Type DOC OPTIMOPTIONS for a list of solvers.
Walter Roberson
Walter Roberson on 15 Jun 2018
options = struct('PlotFcn',...
{@gaplotbestf, @gaplotbestindiv, @gaplotexpectation, @gaplotstopping});
You could also use options = [] as that option is just adding on plotting while the ga optimizes for a few seconds.
Saber_phy
Saber_phy on 16 Jun 2018
thank you once again, please be patient with me, I remind you that informatique is not my domain and I am a beginner in matlab, I try all the advice that you give to me but the program run without stopping. maybe the problem is in the declaration of my fitness function, if you have understood the idea of my problem can you give me a proposal of a fitness function to fit a nonlinear equation to data with the genetic algorithm and to minimize it. I'm stuck in this task for a long time, i would be very grateful if you could help me.
Walter Roberson
Walter Roberson on 16 Jun 2018
I have attached the exact files I used. Execution requires less than 3 seconds.

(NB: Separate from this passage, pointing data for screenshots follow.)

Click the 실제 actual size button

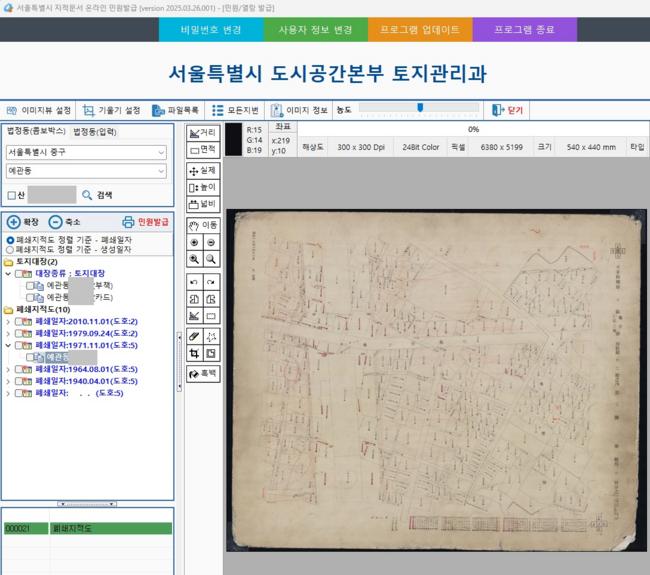[x=202, y=171]
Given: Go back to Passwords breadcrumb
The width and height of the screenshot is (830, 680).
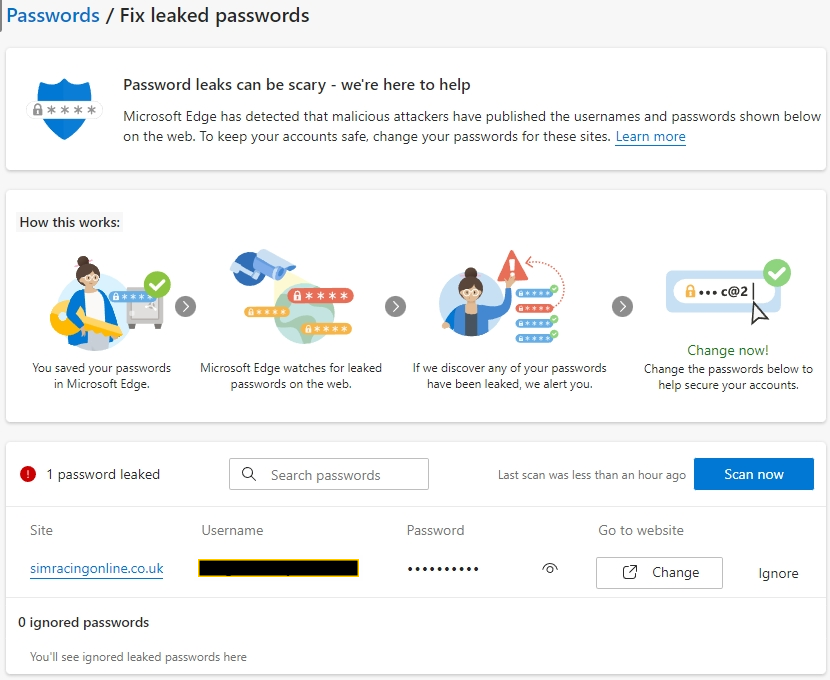Looking at the screenshot, I should click(x=53, y=15).
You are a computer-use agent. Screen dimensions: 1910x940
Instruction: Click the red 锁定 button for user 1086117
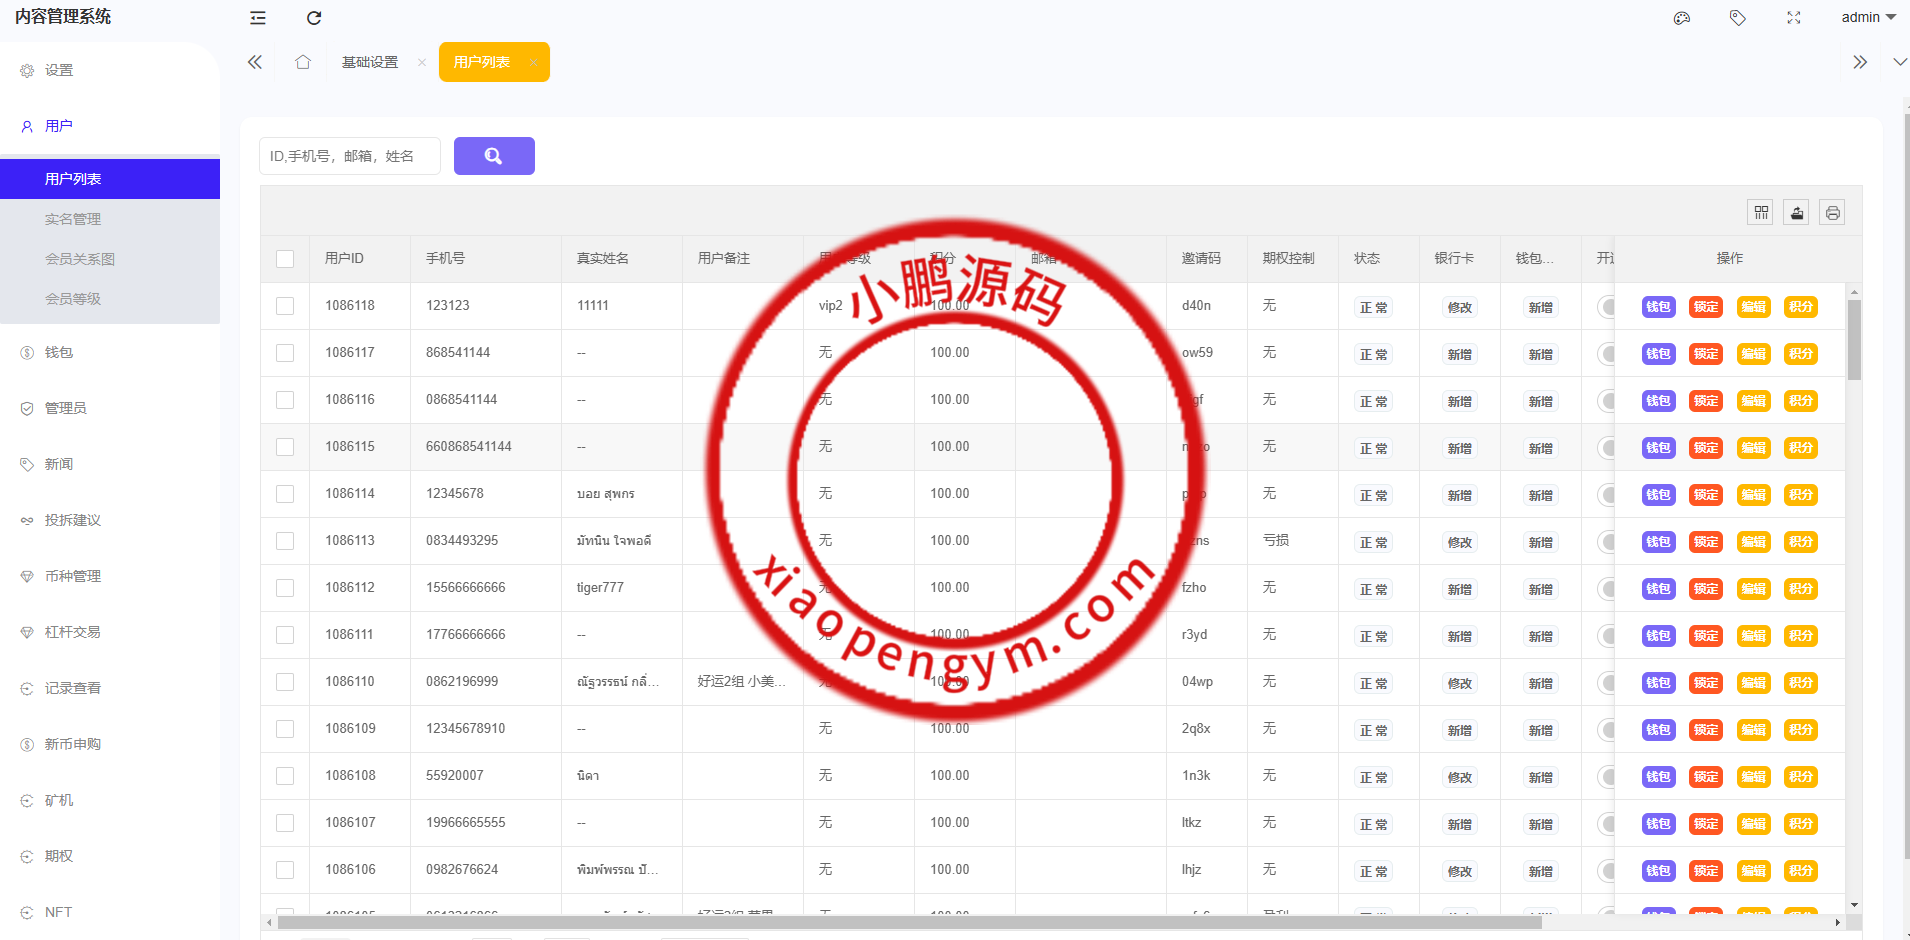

More generally, the approach I would use would be to use the Symbolic Toolbox to prepare the function to be minimized:
t=[0 2 4 6 8 10 12 14 16 18 20 22 24 26 28];
Rexp=[1.7987e-05 3.07996e-05 3.90531e-05 1.89562e-05 2.82794e-05 5.55377e-05 4.75723e-05 6.2447e-05 5.35282e-05 5.16775e-05 4.67144e-05 4.63215e-05 6.62753e-05 3.72551e-05 3.54374e-05];
syms R
prediction = R*(1-exp(-t./40));
actual = Rexp;
residue = sum((actual - prediction).^2);
F = matlabFunction(residue);
nvars = 1;
A = []; b = [];
Aeq = []; beq = [];
lb = []; ub = [];
nonlcon = [];
options = gaoptimset('PlotFcn', {@gaplotbestf @gaplotbestindiv @gaplotexpectation @gaplotstopping}, ...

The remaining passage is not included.